● **What the exercise asks**: The answer is the set of lines that include "label", copied from the data below.
(Data to use begins)
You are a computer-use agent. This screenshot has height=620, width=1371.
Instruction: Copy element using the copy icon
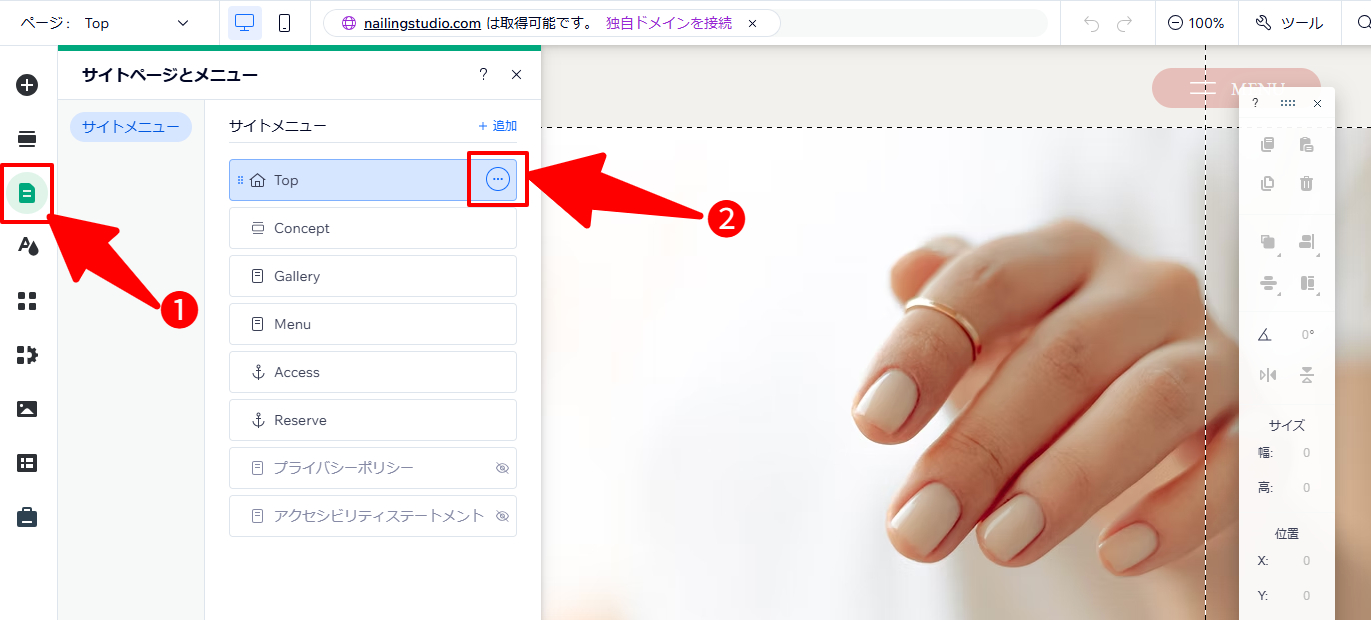click(1267, 144)
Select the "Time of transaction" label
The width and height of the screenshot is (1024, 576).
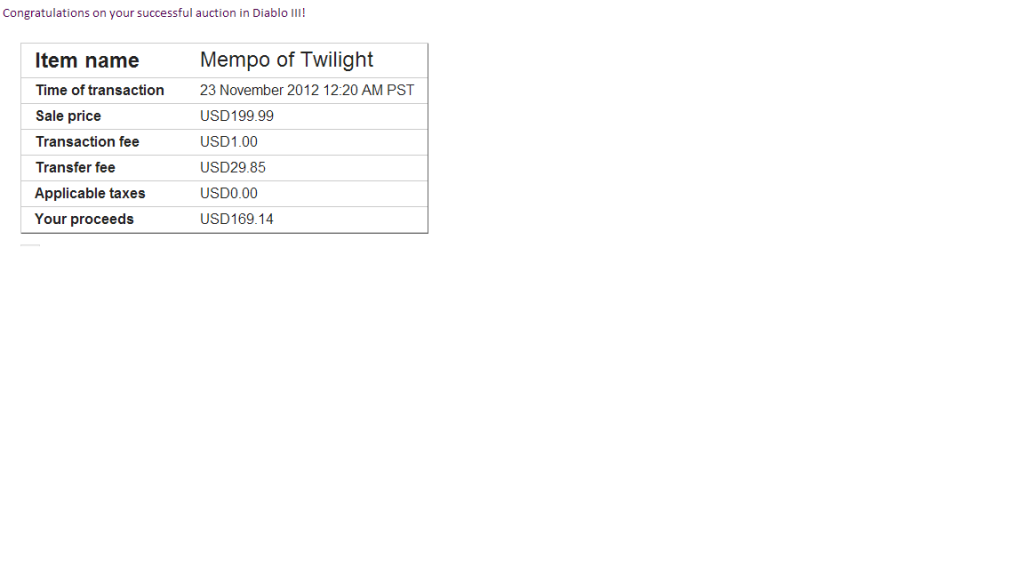(100, 90)
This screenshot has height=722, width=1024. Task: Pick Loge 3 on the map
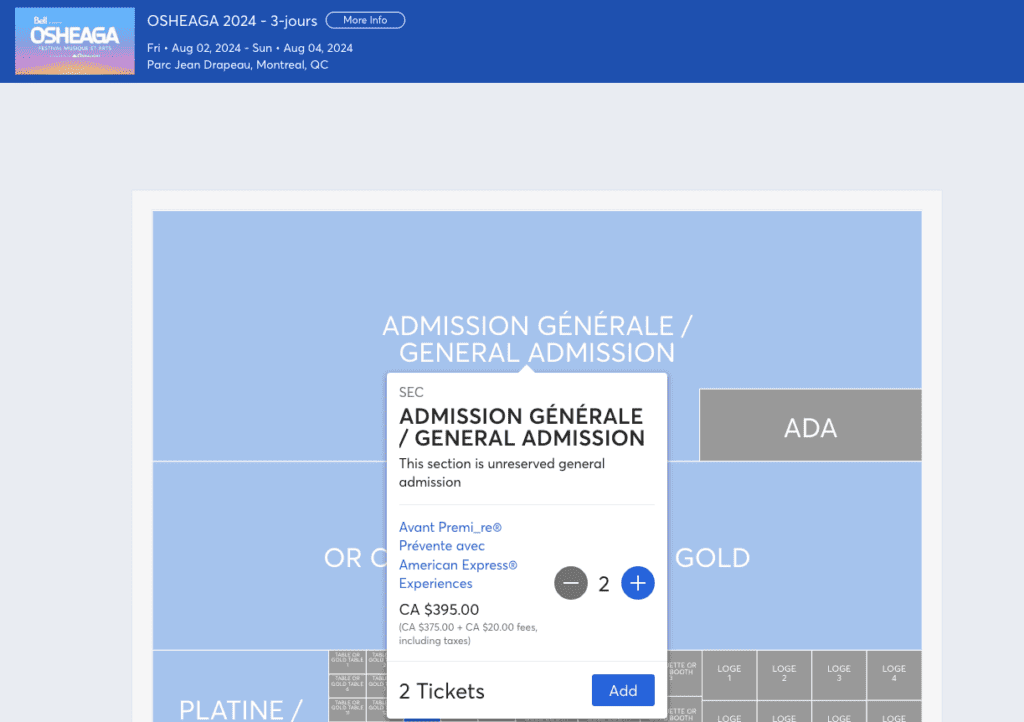pyautogui.click(x=839, y=674)
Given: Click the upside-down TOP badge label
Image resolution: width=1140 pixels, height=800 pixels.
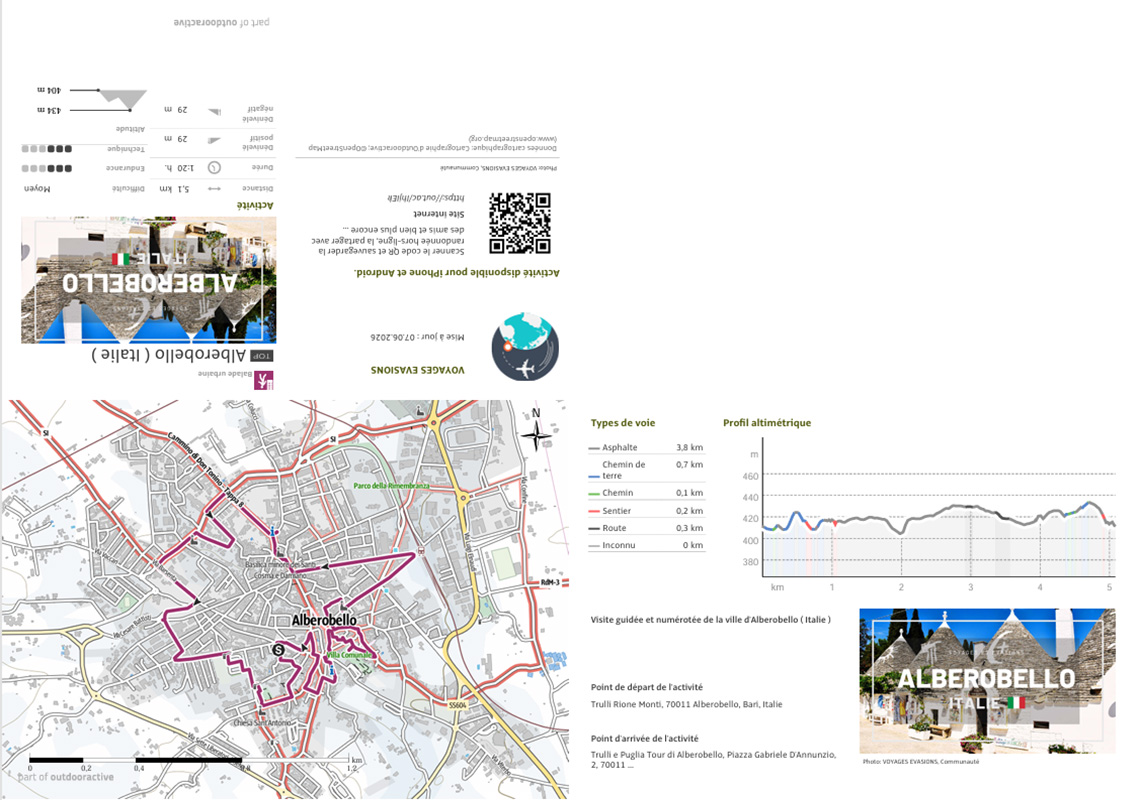Looking at the screenshot, I should point(262,356).
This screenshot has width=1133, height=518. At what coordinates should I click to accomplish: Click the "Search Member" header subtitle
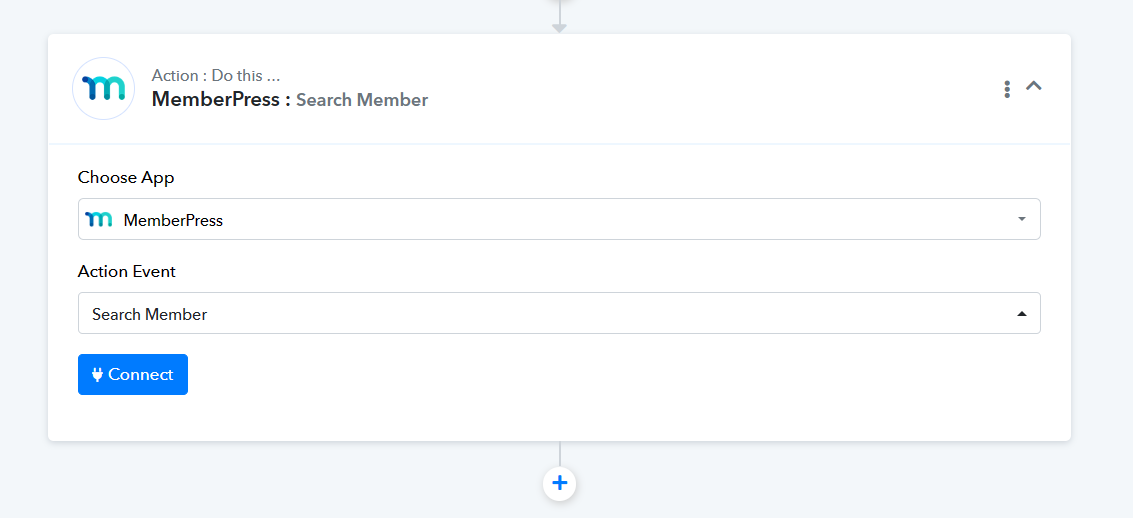tap(362, 100)
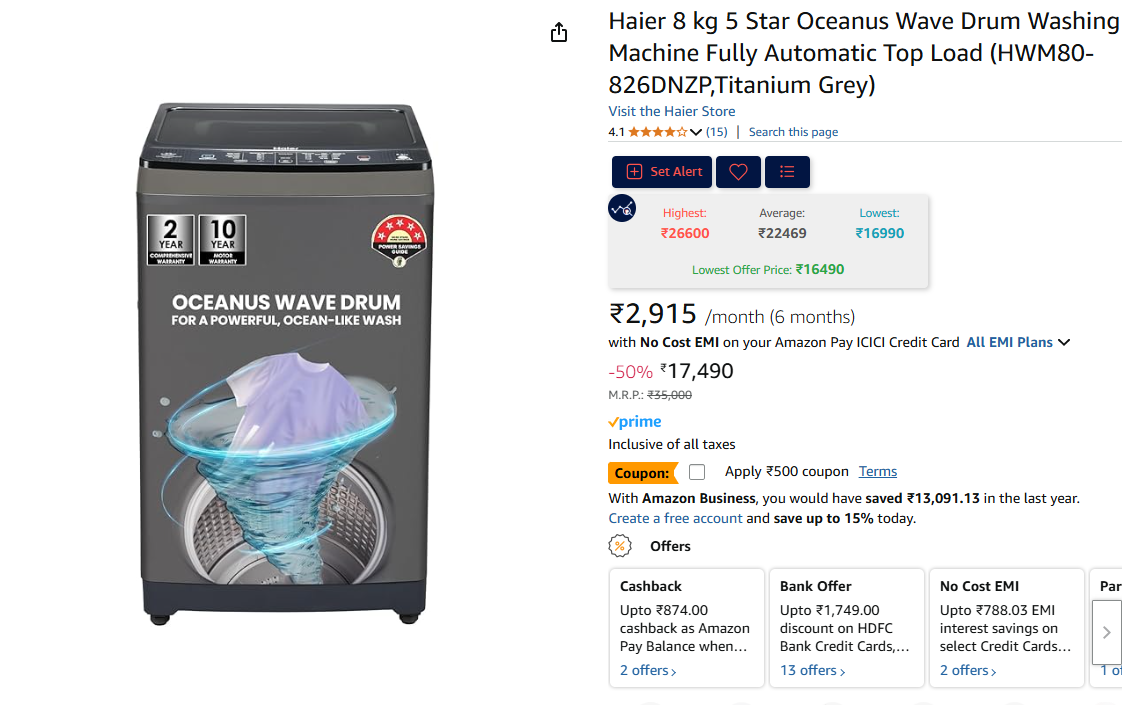Click the plus icon in Set Alert
The image size is (1141, 705).
[x=634, y=172]
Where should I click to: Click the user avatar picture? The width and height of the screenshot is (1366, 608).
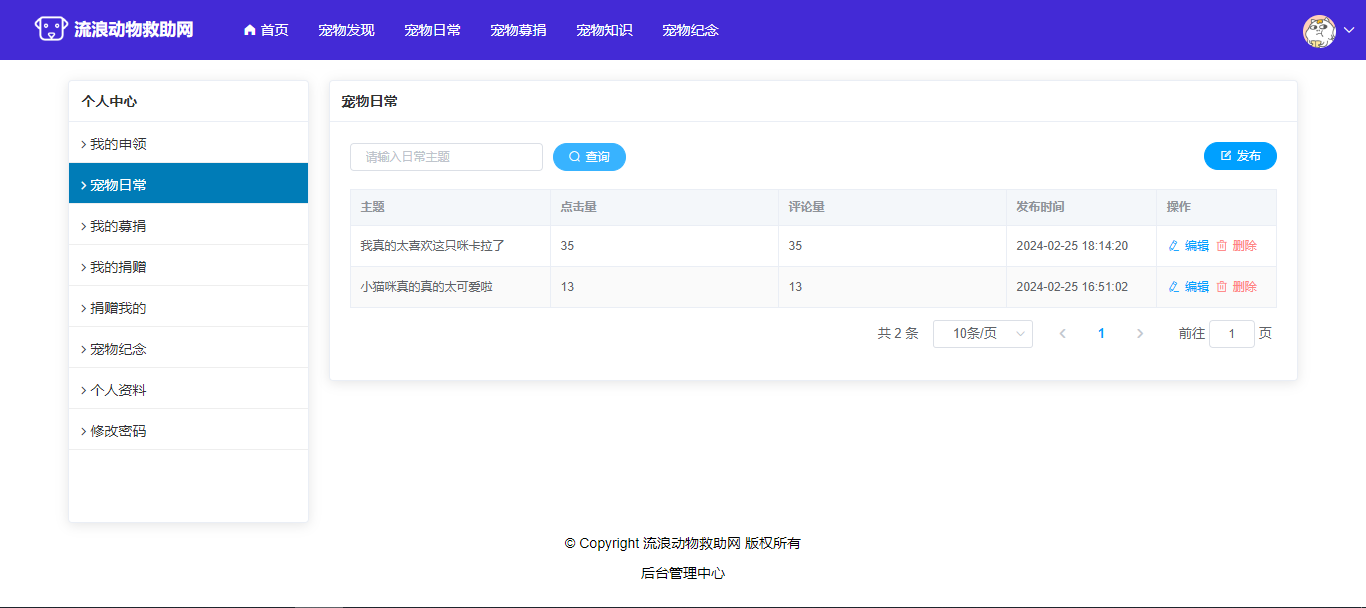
(Data to use ends)
● **Response**:
Select the "Time of transaction" label
Given: Click the upside-down TOP badge label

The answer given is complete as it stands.